Нас многие годы воспитывали на лжетеории, что жалость унижает человека. Жалость не может унизить. Жалость вызывает сострадание. А сострадание подводит всякого человека к действенному сочувствию, к желанию и стремлению оказать помощь поступком, словом. Жалость отворяет ворота человеческой души, его сердца навстречу тому, кто этой жалостью отмечен.
Что же может быть более плодотворным, нежели жалость подростка, почти юноши, к девочке, которая младше его и у которой есть подзащитное существо — ее маленькая сестра. Выстраивается своеобразная психологическая лесенка. Подросток жалеет девочку за то, что она жалеет свою младшую сестренку. Нет ли в этом благородства? И как далека эта ступенька сочувствующих, жаждущих понять, поддержать, полюбить друг друга от мнимой метафоры об унижающей жалости.
Нет, жалость — это чувство, которое надобно культивировать. Особенно там, где дети живут на пределе своих чувств. Испытав горе, лишение семьи, испытав жестокость матери, близких, отчуждение воспитателя, ребята привыкают к состоянию духовного дискомфорта. Человек, пребывающий в боли, перестает эту боль чувствовать. Возникает порог, за которым все остальное не имеет значения. Вот почему так важно всякого исстрадавшегося ребенка возвратить к его первоначальным чувствованиям, к такой культуре чувств, которая необходима любому человеку. Самое опасное, к чему можем прийти, — это полное бесчувствие, своеобразная анестезия чувства справедливости.
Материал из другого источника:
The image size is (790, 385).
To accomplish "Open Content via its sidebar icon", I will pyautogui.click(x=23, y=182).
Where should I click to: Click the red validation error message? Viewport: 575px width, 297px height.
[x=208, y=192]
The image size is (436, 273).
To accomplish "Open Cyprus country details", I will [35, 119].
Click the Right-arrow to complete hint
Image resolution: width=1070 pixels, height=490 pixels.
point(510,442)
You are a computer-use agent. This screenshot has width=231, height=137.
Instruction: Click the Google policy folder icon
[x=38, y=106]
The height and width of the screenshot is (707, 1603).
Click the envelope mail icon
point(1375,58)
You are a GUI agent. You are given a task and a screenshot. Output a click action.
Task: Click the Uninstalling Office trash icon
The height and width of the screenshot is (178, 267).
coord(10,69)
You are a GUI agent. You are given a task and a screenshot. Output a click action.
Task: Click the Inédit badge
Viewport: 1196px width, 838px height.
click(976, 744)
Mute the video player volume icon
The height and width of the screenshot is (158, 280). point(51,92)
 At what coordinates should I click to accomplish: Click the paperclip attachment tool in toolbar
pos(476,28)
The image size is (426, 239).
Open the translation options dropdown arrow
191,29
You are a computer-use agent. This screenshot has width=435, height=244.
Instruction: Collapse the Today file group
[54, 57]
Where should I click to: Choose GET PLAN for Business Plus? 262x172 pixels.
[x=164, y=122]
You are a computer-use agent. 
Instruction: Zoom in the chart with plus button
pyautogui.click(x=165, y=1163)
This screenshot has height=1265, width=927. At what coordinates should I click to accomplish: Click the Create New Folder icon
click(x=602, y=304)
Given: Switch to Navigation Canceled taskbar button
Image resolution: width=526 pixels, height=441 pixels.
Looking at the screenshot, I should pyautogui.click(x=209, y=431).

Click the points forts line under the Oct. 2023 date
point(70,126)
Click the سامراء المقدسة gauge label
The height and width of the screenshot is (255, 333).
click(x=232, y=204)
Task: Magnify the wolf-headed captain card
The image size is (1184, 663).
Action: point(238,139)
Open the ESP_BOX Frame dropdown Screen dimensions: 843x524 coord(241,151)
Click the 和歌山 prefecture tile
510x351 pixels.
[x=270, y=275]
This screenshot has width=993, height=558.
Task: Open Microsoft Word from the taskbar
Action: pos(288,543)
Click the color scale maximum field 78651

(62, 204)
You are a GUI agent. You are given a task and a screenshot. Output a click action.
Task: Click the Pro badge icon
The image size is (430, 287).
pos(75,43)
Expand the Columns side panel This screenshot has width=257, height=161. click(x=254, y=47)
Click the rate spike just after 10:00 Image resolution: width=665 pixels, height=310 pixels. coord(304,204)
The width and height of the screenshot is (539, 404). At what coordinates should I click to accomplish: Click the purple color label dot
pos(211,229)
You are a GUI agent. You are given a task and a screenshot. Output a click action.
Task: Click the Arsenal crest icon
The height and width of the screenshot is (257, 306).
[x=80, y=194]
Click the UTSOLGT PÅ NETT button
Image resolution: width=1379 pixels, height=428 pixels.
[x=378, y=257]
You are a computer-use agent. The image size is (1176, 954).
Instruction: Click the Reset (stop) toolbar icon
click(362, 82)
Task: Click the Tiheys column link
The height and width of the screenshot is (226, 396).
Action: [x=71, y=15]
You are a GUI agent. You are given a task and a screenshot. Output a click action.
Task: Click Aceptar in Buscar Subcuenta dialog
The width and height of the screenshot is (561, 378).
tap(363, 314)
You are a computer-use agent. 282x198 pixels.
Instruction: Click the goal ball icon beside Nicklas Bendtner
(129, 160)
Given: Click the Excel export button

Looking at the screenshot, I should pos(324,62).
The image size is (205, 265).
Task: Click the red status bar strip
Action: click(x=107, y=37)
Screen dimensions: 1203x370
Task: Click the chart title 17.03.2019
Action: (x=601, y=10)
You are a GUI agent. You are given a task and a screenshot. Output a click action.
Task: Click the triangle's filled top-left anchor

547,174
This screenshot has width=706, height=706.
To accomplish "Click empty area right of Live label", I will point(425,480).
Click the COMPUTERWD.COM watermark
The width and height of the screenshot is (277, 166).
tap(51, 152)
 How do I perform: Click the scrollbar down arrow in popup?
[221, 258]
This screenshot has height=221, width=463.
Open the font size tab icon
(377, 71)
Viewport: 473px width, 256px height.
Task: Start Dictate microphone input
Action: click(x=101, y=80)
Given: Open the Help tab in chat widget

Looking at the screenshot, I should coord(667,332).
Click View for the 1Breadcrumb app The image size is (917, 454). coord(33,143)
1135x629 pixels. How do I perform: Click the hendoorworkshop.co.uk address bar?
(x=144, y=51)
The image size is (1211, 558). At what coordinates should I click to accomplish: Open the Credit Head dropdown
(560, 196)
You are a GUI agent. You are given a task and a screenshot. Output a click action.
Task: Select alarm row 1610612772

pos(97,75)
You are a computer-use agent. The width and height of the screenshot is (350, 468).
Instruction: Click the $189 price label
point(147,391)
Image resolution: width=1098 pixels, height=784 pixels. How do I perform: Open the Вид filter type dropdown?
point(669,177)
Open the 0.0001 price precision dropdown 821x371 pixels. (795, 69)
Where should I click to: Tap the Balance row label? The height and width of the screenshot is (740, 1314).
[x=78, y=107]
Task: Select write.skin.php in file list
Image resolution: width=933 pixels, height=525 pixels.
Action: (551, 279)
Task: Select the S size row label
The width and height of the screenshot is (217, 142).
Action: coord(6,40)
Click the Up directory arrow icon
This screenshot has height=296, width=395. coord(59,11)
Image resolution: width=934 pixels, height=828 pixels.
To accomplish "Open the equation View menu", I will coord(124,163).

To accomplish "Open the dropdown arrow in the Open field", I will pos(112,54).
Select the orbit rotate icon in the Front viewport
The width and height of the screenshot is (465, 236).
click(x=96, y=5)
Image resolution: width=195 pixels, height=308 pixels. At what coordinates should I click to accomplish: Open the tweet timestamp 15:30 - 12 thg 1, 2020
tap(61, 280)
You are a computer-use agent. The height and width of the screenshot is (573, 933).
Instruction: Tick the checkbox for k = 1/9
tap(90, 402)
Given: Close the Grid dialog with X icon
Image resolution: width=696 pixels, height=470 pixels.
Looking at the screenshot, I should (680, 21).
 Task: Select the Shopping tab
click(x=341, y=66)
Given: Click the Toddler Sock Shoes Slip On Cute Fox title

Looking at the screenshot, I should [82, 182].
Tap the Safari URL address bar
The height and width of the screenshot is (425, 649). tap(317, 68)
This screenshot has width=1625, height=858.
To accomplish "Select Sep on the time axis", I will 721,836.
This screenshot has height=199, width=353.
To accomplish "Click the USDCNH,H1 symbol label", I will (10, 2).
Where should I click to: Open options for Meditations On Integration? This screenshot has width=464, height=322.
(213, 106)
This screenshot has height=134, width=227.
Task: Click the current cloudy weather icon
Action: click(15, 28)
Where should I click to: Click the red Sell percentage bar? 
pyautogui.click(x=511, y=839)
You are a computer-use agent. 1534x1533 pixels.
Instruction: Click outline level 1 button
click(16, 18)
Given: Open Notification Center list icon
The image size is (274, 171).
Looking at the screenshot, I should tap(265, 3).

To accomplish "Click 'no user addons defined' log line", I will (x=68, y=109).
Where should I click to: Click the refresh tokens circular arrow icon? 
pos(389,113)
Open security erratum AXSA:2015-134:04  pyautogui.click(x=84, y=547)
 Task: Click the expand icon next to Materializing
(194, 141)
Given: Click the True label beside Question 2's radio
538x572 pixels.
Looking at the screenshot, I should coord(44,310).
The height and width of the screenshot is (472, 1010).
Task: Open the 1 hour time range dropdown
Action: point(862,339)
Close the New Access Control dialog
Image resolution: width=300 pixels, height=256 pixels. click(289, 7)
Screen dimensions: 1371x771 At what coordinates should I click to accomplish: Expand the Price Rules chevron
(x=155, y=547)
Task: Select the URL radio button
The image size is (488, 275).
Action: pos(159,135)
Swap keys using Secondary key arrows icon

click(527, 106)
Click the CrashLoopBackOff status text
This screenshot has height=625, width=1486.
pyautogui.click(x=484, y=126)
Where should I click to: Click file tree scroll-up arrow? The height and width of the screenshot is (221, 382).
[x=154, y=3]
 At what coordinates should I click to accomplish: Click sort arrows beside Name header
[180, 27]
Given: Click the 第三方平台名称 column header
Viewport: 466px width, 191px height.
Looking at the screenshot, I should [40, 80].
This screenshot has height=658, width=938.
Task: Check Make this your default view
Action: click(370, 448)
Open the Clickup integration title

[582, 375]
Растущему существу это особо опасно, ибо такой человек способен на все. А возвращение к сочувствию, к состраданию, к сопереживанию — это возвращение к человечности. Первым шагом, от которого мы не имеем права пренебрежительно отворачиваться, и может стать чувство жалости к младшему, к меньшему, к слабому.
Настоящий педагог знает не только настоящее своего воспитанника, но и то, чем он жив даже и тогда, когда ушел из интерната. Хотя Пряхин автобиографичен, он, безусловно, подводит педагога к этой мысли об ответственности за последетское существование воспитанника. К сожалению, эти связи часто и слишком быстро утрачиваются. К сожалению, в детских домах и школах-интернатах еще слабо работает система, по которой каждый воспитанник был бы в поле зрения его вчерашних учителей, когда каждый, кто добился не каких-то выдающихся результатов, а самого обыкновенного — устройства собственной судьбы, мог бы быть примером и для тех младших, кто растет в этом доме.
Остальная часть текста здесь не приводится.